**Prompt**
Write out exactly the lines from the one holding "Open the Foreign Languages dropdown" to the last line of the entries, both ends included and nothing else, without the pictures.
═══ Record extracts ═══
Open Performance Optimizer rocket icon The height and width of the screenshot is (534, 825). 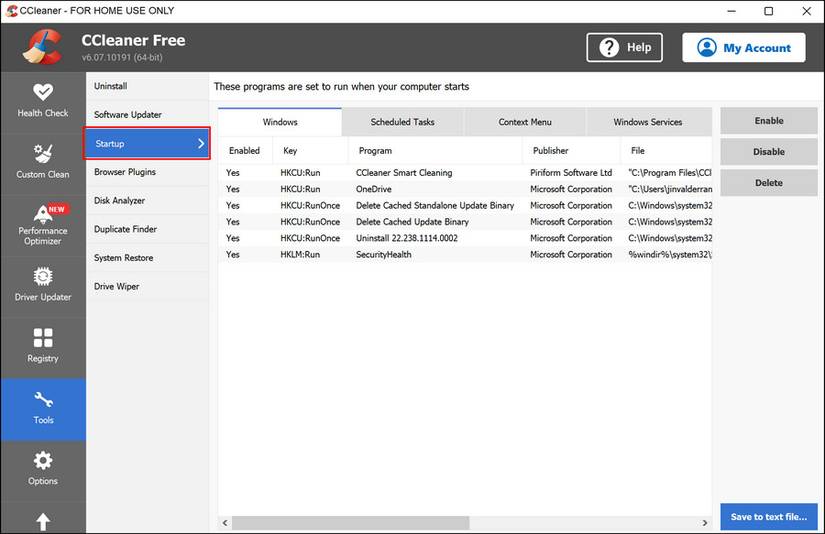pyautogui.click(x=42, y=214)
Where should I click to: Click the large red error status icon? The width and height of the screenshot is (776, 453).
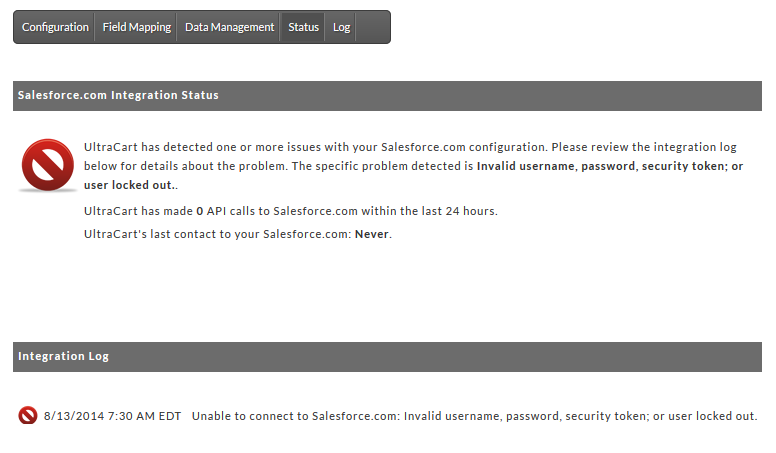(48, 165)
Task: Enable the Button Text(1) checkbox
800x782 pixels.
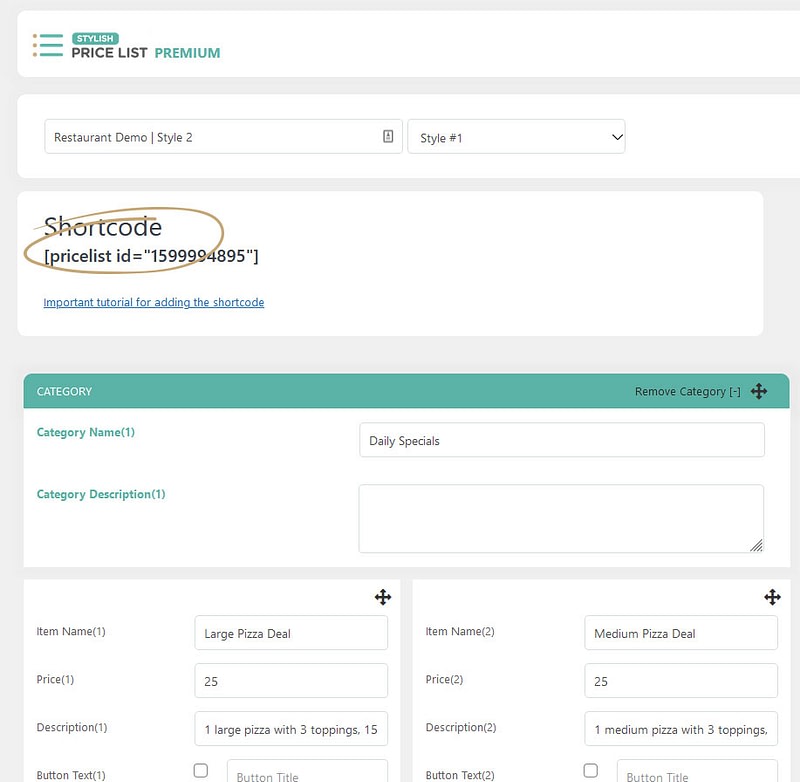Action: pyautogui.click(x=200, y=770)
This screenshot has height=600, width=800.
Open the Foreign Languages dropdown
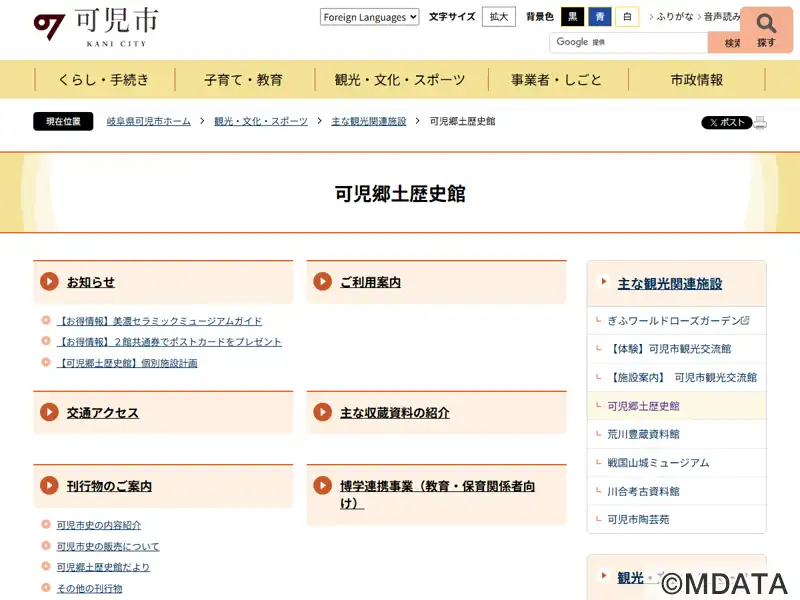point(369,17)
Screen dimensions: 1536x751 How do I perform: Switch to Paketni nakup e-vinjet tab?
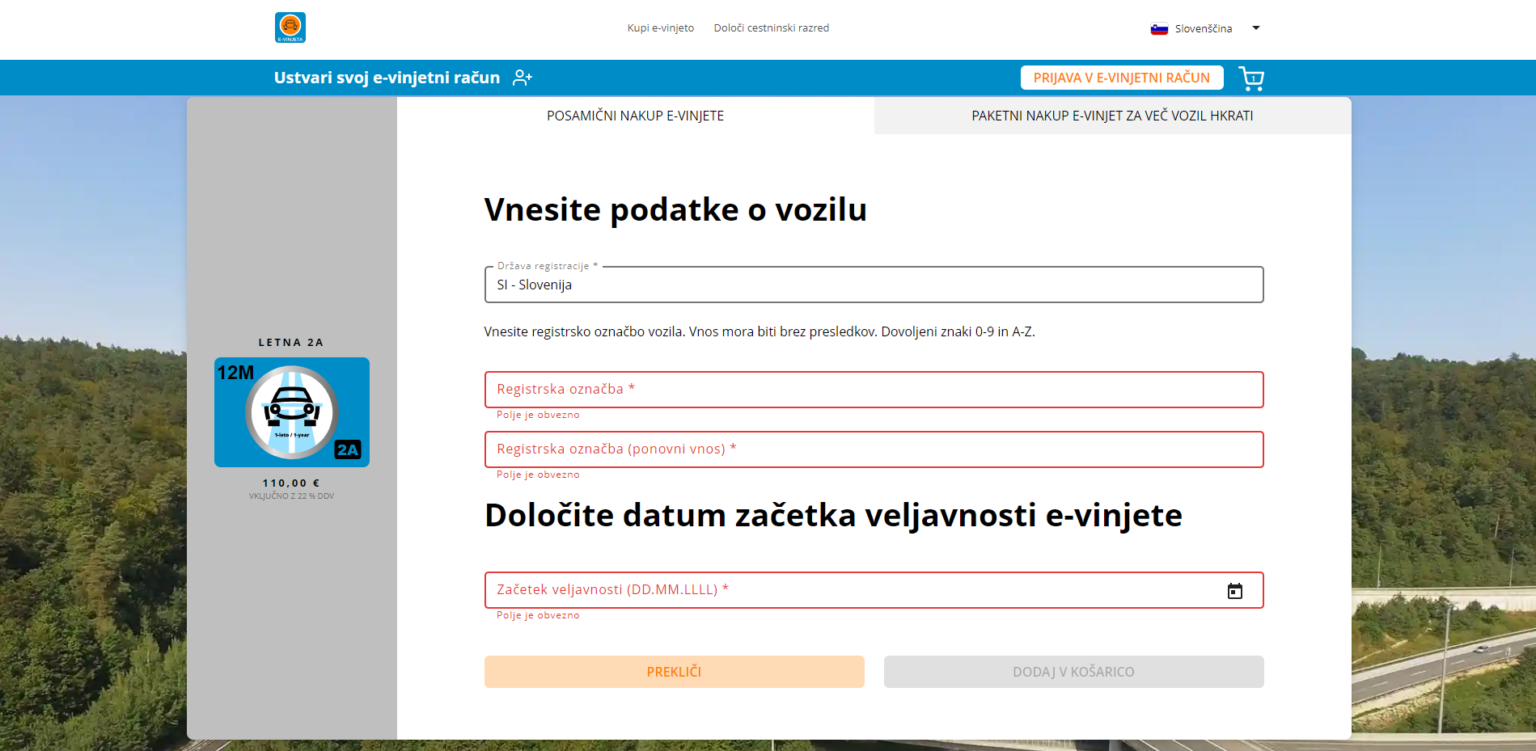(x=1112, y=116)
═══
**Your solution**
Open the Foreign Languages dropdown
point(369,17)
Screen dimensions: 1536x751 How do I perform: Switch to Paketni nakup e-vinjet tab?
(x=1112, y=116)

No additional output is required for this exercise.